* begin Data provided *
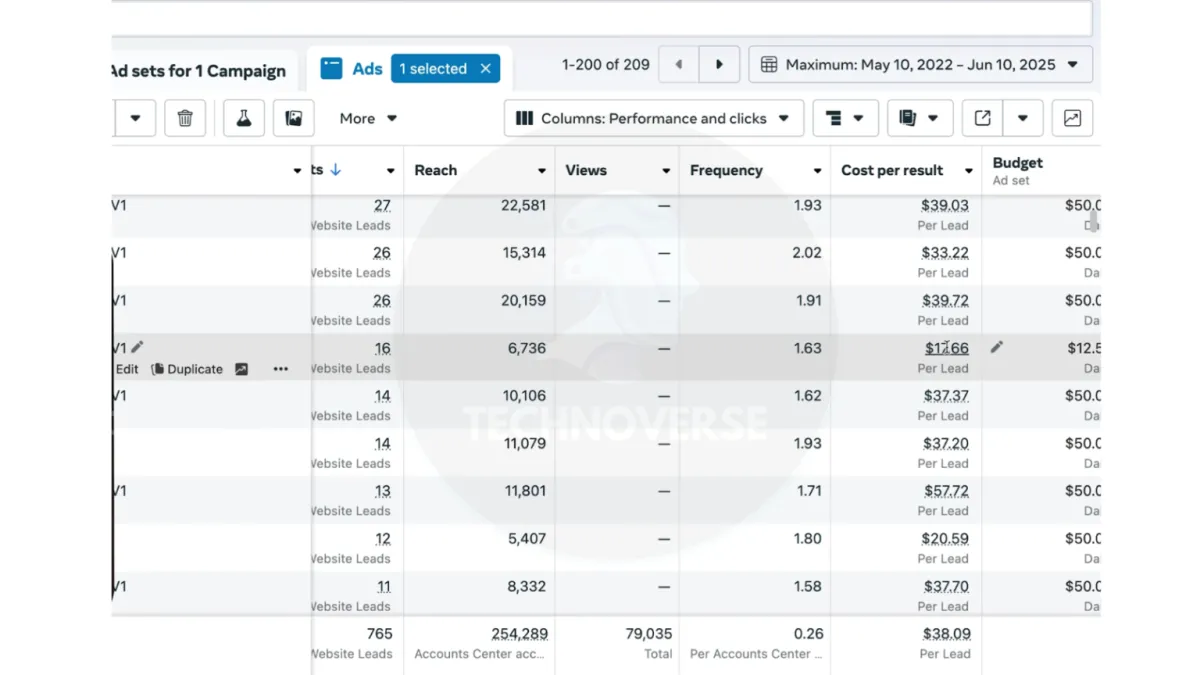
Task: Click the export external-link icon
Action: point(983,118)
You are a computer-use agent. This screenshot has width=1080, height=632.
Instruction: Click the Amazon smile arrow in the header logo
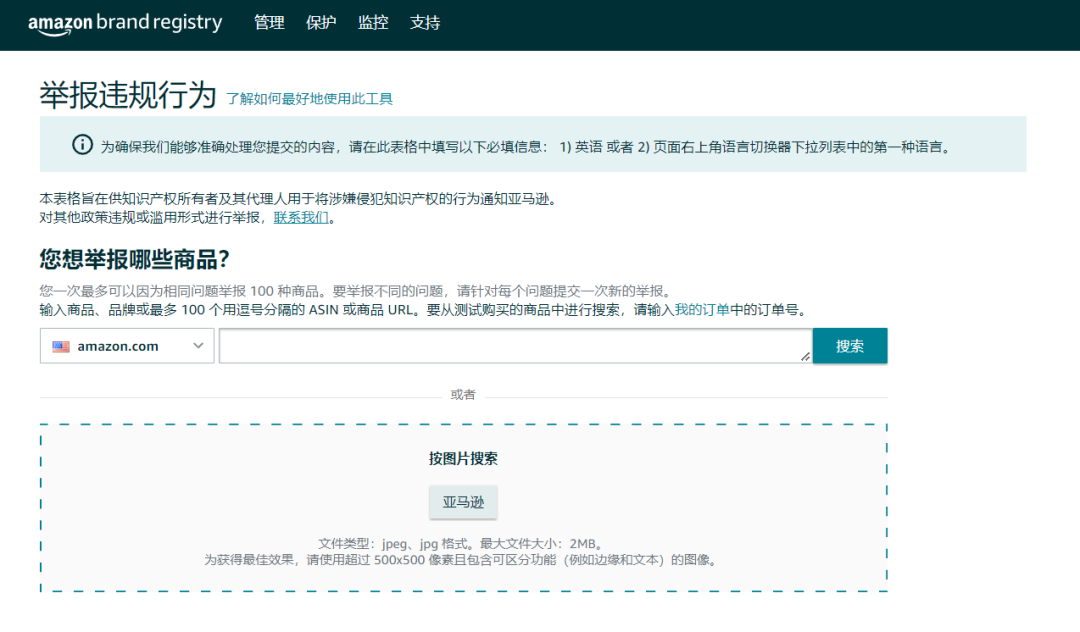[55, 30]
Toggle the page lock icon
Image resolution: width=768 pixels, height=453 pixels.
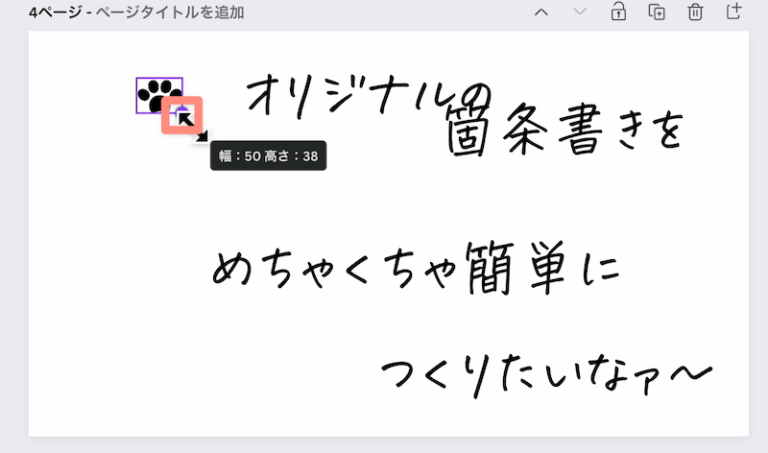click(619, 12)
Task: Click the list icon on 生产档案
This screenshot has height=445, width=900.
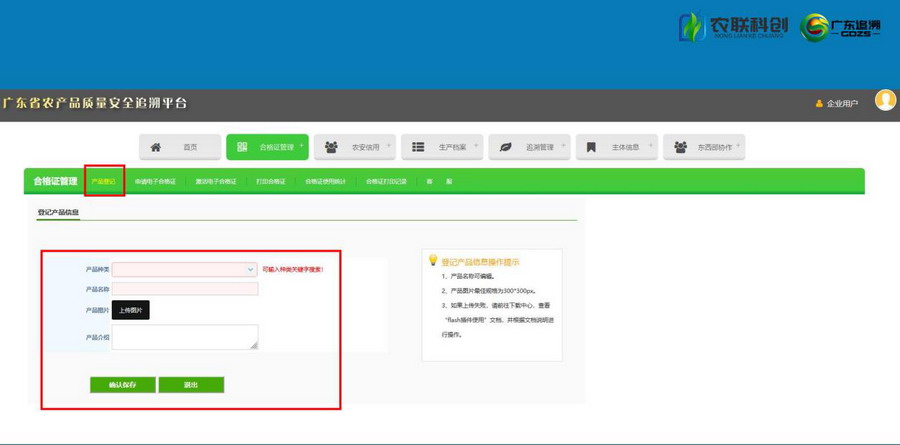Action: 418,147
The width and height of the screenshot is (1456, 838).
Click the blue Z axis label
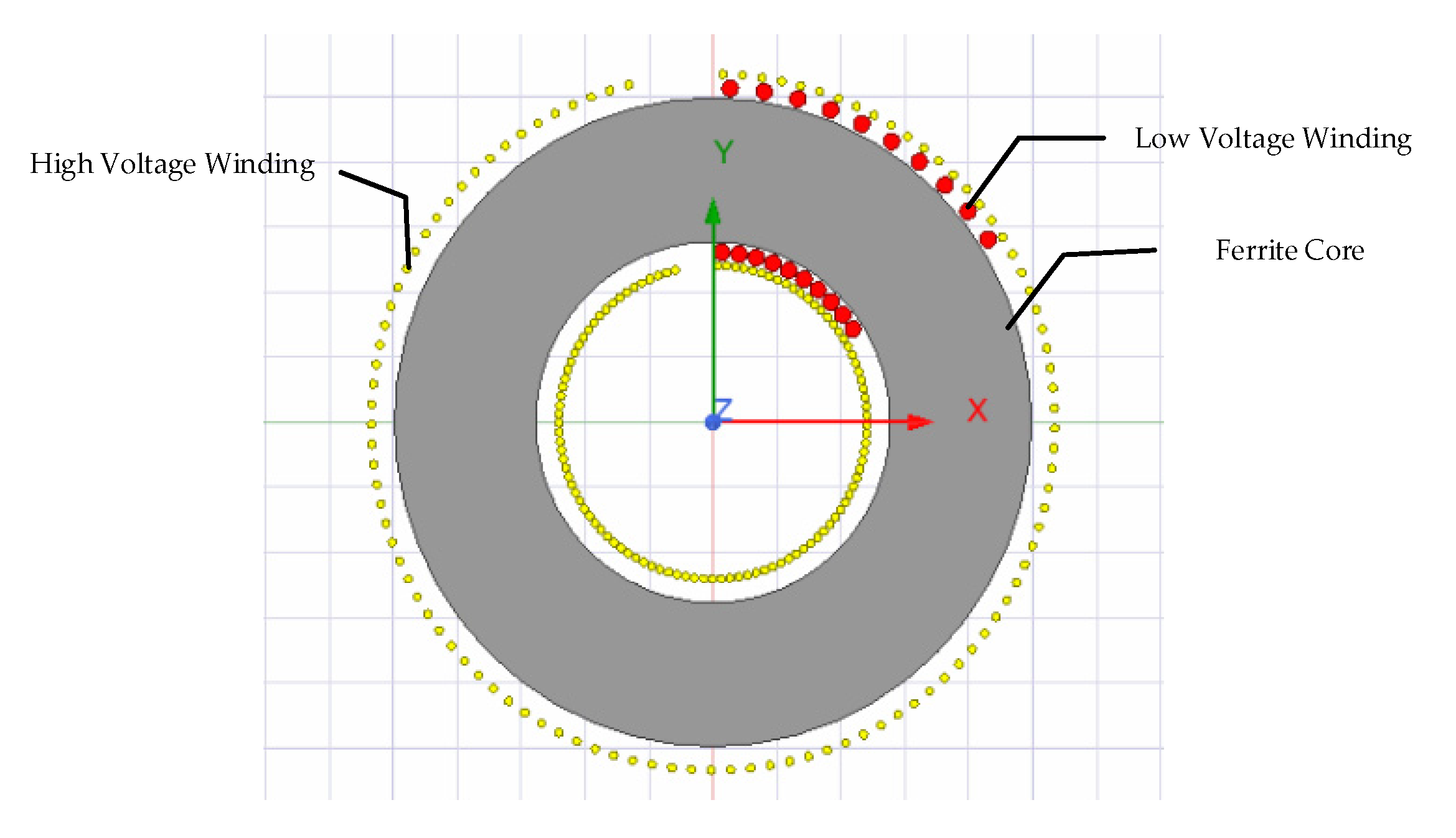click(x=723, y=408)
* end Data provided *
What to work on: Count the lines in the data above that contain the string "icon", and reply with the number alone.

Exercise result: 3